If you guys have a chance to work with some shitware like Magento(2), you'll see what it means to run with a shitload of overhead. In LAN 1Gbps env, it cannot load page below 1 second (1000 ms). Phalcon does it with 12ms. Raw PHP 5ms. :) Same VM with 4 cores @4200Mhz.
Ubuntu 16.04
cat /usr/local/bin/systemd-email
#!/bin/bash
//php -v or whatever you need
cat /lib/systemd/system/phpworkers.service
//remove this and keep this line blank at the 1st row
[Unit]
Description=Php workers
Wants=network.target
After=network.target
[Service]
User=www-data
Group=www-data
Restart=always
StandardOutput=syslog
StandardError=syslog
ExecStart=/usr/local/bin/systemd-email
[Install]
WantedBy=multi-user.target
service phpworkers stop/start/status
Are you sure your example is correct? You're executing email systemd service/unit? Why? :S
This is unit definition for PHP:
cat /lib/systemd/system/php7.0-fpm.service
[Unit]
Description=The PHP 7.0 FastCGI Process Manager
After=network.target
[Service]
Type=notify
PIDFile=/run/php/php7.0-fpm.pid
ExecStartPre=/usr/lib/php/php7.0-fpm-checkconf
ExecStart=/usr/sbin/php-fpm7.0 --nodaemonize --fpm-config /etc/php/7.0/fpm/php-fpm.conf
ExecReload=/usr/lib/php/php7.0-fpm-checkconf
ExecReload=/bin/kill -USR2 $MAINPID
[Install]
WantedBy=multi-user.target
what I understood was how to create a service that starts with system and restart itself when error happen. Maybe i am wrong ...
I am using my script and its working and the only difference i saw was they have som eextra steps in fpm. probably they are killing zombies in reload or something like that.

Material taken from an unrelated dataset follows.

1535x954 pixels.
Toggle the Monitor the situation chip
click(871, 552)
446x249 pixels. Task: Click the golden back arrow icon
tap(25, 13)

No, basic idea is to have a daemonized application. That way, all defined services, configuration, etc. are loaded only once during initial run (@reboot). The process keeps running permanently as a daemon on the server (background), and ready to accept work from web server. Similar to PHP-FPM worker processes but only with full bootstrap initialized and kept in RAM as @Jurigag already described here.